Random Sparse Sampling and Equal Intervals Bregman High-Resolution Signal Reconstruction by MMSE Journal

Mechanics, Materials Science & Engineering, July 2017 – ISSN 2412-5954

Random Sparse Sampling and Equal Intervals Bregman High-Resolution Signal Reconstruction1 Guojun Qin1, Jingfang Wang2 1 – School of Mechanical Engineering, Hunan International Economics University, Changsha, China 2 – School of Electrical & Information Engineering, Hunan International Economics University, Changsha, China DOI 10.2412/mmse.74.23.960 provided by Seo4U.link

Keywords: compressed sensing, random sampling, incoherent measurement matrix, sparse sampling, Bregman reconstruction.

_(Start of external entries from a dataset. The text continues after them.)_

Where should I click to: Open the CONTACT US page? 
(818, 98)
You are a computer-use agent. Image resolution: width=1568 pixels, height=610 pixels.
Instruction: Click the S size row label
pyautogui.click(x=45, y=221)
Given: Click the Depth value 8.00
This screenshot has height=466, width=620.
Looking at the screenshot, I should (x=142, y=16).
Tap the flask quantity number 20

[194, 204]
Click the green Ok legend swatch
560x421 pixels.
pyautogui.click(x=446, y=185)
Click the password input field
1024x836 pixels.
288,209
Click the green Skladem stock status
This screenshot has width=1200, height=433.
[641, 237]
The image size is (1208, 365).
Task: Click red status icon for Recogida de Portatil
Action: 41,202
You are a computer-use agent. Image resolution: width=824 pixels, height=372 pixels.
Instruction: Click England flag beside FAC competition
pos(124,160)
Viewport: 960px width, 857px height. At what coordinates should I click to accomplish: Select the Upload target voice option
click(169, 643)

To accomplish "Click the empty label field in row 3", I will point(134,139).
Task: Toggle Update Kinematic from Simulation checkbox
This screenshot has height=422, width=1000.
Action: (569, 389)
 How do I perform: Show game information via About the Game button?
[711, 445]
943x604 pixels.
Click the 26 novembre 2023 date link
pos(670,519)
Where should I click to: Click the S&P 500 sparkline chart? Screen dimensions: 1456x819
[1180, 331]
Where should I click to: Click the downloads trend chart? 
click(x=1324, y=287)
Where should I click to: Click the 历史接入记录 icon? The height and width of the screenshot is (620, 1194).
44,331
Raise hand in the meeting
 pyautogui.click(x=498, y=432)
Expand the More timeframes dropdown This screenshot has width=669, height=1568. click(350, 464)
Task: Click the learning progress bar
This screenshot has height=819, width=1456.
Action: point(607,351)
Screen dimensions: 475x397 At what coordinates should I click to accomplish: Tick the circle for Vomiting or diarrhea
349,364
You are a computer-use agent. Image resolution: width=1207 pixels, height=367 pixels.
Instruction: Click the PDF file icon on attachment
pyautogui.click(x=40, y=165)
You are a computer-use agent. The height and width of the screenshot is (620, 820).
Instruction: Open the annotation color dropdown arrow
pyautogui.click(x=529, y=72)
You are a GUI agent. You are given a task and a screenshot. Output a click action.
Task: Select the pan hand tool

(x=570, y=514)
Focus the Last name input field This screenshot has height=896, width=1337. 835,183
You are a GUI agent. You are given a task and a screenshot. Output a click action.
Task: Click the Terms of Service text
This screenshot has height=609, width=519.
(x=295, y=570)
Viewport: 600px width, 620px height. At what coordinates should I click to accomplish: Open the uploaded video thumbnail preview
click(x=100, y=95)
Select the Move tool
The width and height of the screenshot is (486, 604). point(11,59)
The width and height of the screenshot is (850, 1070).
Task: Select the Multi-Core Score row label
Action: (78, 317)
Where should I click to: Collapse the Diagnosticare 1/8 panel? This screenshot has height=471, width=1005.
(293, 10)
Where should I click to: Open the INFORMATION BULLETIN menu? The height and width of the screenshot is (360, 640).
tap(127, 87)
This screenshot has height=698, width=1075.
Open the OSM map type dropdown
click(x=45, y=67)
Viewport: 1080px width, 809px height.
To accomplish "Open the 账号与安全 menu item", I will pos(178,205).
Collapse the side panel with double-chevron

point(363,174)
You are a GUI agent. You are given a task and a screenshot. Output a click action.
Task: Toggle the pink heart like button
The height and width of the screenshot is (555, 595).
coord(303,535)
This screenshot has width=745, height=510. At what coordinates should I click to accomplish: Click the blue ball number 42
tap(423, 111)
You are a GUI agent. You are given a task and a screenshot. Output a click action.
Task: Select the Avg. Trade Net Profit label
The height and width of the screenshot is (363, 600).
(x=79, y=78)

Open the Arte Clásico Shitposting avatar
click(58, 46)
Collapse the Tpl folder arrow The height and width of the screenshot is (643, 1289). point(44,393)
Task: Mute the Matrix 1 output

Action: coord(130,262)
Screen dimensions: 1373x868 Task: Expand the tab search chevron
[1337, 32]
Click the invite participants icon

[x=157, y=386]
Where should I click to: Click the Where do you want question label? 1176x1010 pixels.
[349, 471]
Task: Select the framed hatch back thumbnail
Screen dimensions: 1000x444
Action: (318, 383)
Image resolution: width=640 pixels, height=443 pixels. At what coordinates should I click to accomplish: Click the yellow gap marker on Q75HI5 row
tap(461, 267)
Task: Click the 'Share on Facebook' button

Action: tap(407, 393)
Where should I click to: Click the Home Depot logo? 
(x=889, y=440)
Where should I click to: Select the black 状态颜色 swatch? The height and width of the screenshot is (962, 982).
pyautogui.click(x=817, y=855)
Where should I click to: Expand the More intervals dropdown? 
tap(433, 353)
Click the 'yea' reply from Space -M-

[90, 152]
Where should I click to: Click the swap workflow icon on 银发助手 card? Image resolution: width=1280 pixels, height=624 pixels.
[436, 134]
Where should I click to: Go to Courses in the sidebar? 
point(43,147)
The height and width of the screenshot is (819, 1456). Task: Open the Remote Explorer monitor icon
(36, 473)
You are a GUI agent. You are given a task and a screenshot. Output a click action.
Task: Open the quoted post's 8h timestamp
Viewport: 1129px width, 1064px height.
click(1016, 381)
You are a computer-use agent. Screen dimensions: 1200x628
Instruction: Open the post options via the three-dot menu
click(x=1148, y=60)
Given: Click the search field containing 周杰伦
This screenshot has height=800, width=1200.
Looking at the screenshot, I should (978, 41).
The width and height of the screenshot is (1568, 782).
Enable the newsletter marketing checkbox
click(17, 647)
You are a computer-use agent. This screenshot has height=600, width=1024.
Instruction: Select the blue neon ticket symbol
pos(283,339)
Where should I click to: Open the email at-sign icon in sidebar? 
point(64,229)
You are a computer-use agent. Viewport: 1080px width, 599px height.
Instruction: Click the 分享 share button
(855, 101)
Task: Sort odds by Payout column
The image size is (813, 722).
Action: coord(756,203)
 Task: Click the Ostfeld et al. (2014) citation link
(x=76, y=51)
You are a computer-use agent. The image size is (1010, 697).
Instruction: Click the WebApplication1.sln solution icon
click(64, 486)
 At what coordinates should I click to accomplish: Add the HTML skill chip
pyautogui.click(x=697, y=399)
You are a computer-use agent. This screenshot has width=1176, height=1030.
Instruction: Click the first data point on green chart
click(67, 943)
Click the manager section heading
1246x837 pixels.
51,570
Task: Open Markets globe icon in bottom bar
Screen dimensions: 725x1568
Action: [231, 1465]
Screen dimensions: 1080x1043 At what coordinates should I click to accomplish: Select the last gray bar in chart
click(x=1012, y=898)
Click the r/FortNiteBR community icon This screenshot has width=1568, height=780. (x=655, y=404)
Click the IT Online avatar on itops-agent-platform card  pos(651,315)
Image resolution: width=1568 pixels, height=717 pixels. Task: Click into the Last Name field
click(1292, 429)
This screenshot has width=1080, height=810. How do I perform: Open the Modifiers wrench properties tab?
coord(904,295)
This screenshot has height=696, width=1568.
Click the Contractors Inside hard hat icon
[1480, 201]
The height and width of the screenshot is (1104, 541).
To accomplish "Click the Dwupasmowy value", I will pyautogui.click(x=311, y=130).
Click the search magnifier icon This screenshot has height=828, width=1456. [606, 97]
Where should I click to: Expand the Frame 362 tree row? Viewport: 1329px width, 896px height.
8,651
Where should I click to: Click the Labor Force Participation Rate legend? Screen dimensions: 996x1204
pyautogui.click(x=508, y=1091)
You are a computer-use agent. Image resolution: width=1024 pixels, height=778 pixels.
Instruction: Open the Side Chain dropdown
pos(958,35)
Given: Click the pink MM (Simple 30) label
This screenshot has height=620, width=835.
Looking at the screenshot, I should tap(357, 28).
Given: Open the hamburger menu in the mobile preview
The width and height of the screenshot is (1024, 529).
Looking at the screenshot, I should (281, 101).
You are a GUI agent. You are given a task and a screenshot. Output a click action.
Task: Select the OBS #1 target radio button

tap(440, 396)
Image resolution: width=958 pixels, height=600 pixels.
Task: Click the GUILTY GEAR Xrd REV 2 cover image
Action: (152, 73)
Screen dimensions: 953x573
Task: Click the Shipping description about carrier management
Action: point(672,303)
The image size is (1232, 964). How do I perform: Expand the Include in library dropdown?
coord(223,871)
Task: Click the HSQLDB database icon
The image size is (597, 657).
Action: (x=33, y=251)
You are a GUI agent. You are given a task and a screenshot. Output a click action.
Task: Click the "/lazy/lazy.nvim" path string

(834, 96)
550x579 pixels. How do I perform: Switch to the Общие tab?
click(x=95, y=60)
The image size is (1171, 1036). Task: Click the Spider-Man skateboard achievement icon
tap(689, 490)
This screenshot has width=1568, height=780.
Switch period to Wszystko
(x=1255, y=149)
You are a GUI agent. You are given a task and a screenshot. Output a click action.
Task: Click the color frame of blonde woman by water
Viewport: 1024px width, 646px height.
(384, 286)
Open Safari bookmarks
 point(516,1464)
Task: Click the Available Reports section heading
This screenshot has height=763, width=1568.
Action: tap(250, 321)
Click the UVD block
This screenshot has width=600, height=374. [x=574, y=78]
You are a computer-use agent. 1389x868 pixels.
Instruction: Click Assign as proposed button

ABSTRACT. Compressed sensing (CS) is a new signal processing methods, signal sampling and reconstruction are processed to take full advantage of the signal sparse knowledge structure in the transform domain. It consists of three elements: the sparse matrix, incoherent measurement matrix and reconstruction algorithm. In the framework of compressed sensing theory, the sampling rate is no longer decided in the bandwidth of the signal, but it depends on the structure and content of the information in the signal. In this paper, a complex domain random observation matrix is designed and interval samples are projected to any set of random sample, ie, sparse random sampling. The signal is successfully restored by the use of Bregman algorithm. The signal is described in the transform space, and a theoretical framework is established with a new signal descriptions and processing. By making the case to ensure that the information loss, signal is sampled at much lower than the Nyquist sampling theorem requiring rate, but also the signal is completely restored in high probability. The sparse signal is simulated in sampling and reconstruction of time domain and frequency domain, and the signal length, the measured value, the signal sparse level and SNR influence are analyzed in the reconstruction error.

Introduction. Sampling theorem was the law which is followed in a sampling process, it described the relationship between the sampling frequency and the frequency spectrum of the signal. Sampling theorem was first proposed by Nyquist in 1928, who is the American telecommunications engineer, this theorem was clearly stated and formally incorporated theorem in 1948 by the founder Shannon of information theory , so it is called Shannon sampling theorem in many references. The theory dominates almost all of the signals / images acquisition, processing, storage, transmission, etc., that is: when the highest frequency of a signal is

m ,



The sampling rate as long as the 2 m is sampled to this signal, signal can be perfectly reconstructed. This is a problem with sufficient but not necessarily, if two samples are taken to a waveform with the highest frequency, they are with necessary and sufficient, then the other one cycle of all frequency waves gather more than two samples - adequate but not necessary. As can be seen, Shannon sampling theorem is not the best, it does not make use of the structural characteristics of the signal itself – sparsity (with respect to the signal length, only a very few non-zero coefficients, and the remaining coefficients are zero), only a small part of the collected data is our actual useful work. They want to keep, but most of the rest will have to give up and thus waste a lot of storage space. Nyquist theory codec is that encoding end of the signal is sampled first, and then the samples were all converted and encoded for amplitude and position of one important factor, and finally the coded value were stored or transmitted; decoding of the signal is only the reverse process of encoding, the signal is restored by the de-compression, inverse transform.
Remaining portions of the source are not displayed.